Properly measure unicode beyond ascii

Question

Properly measure unicode beyond ascii

JakeWharton opened this issue 5 years ago · comments

Jake Wharton commented 5 years ago

SimpleTextLayout naively assumes char count is width

Jake Wharton commented 4 years ago

2ef687d

Robert W · Answer 1 · Tue Dec 31 2019 23:04:08 GMT+0800 (China Standard Time)

I did some tests here and it mostly works quite well, but making it any better will be really hard. Problem is that not all characters are the same width, even in monospace fonts. This is especially common for CJK fonts but basically means you can never assume single characters will align across all of unicode. Note there is information on this width in the unicode spec which could help, but it's not part of standard Java or kotlin APIs.
Examples of text width; depending on your font, some, all, or none of each block should line up but not all monospace fonts are made equal (hoping github won't mess this up):

latin     | mmmmm |
Half-kana | ﾈﾈﾈﾈﾈ |

Full-latin| ｍｍｍｍｍ |
Full-kana | ネネネネネ |
Emoji     | 😃😃😃😃😃 |
CJK       | 北北北北北 |

I've made a PR for a fix that will measure all characters consistently, but this may make alignment worse for emojis which are generally closer to full width (although often not exactly and font-dependant) and we shouldn't rely on this given there are many full-width characters in BMP.

The better (but potentially horrible to implement) fix would be to use the native font and rendering APIs to measure the text. These are all platform specific (Windows, Android, iOS...) and would require consumers to specify the output font.
But even if you have a pixel size for text it's not clear how it should be aligned just using other characters. Unicode defines a whole bunch of space characters with different widths but support and size will again depend on the font. Probably best to accept this as a know limitation for now

Bonus: Just to make measuring even more impossible, emoji can be modified meaning up to 7 unicode characters can turn into a single glyph (depending on font and OS support).

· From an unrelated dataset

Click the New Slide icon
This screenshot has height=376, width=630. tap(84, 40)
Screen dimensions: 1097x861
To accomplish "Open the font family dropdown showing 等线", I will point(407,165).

Robert W · Answer 2 · Tue Dec 31 2019 23:21:04 GMT+0800 (China Standard Time)

Update: character width data is available in icu4j: https://unicode-org.github.io/icu-docs/apidoc/released/icu4j/com/ibm/icu/lang/UProperty.html#EAST_ASIAN_WIDTH. This won't fix any of the above issues with fonts but will be a good indication whether to measure a char as one or two "units".

Yuri Schimke · Answer 3 · Thu Aug 13 2020 05:23:02 GMT+0800 (China Standard Time)

Came here to report this in a kotlin script

Jake Wharton · Answer 4 · Thu Aug 13 2020 07:04:05 GMT+0800 (China Standard Time)

Unfortunately even with proper measurement, emoji rarely conform to monospace properly so the border characters and subsequent columns will always be misaligned.

Yuri Schimke · Answer 5 · Thu Aug 13 2020 15:28:07 GMT+0800 (China Standard Time)

Yep, I went in there to fix it and can see you are already handling it correctly, but it's just the additional width of the those unicode characters.

Jake Wharton · Answer 6 · Wed Sep 16 2020 11:19:49 GMT+0800 (China Standard Time)

The library now handles ANSI escape sequences (which measure to zero) and multi-char codepoints (which measure to one). Going to close for want of specific issues which are not dealing with monospace fonts and their lack of support for emoji and non-western script.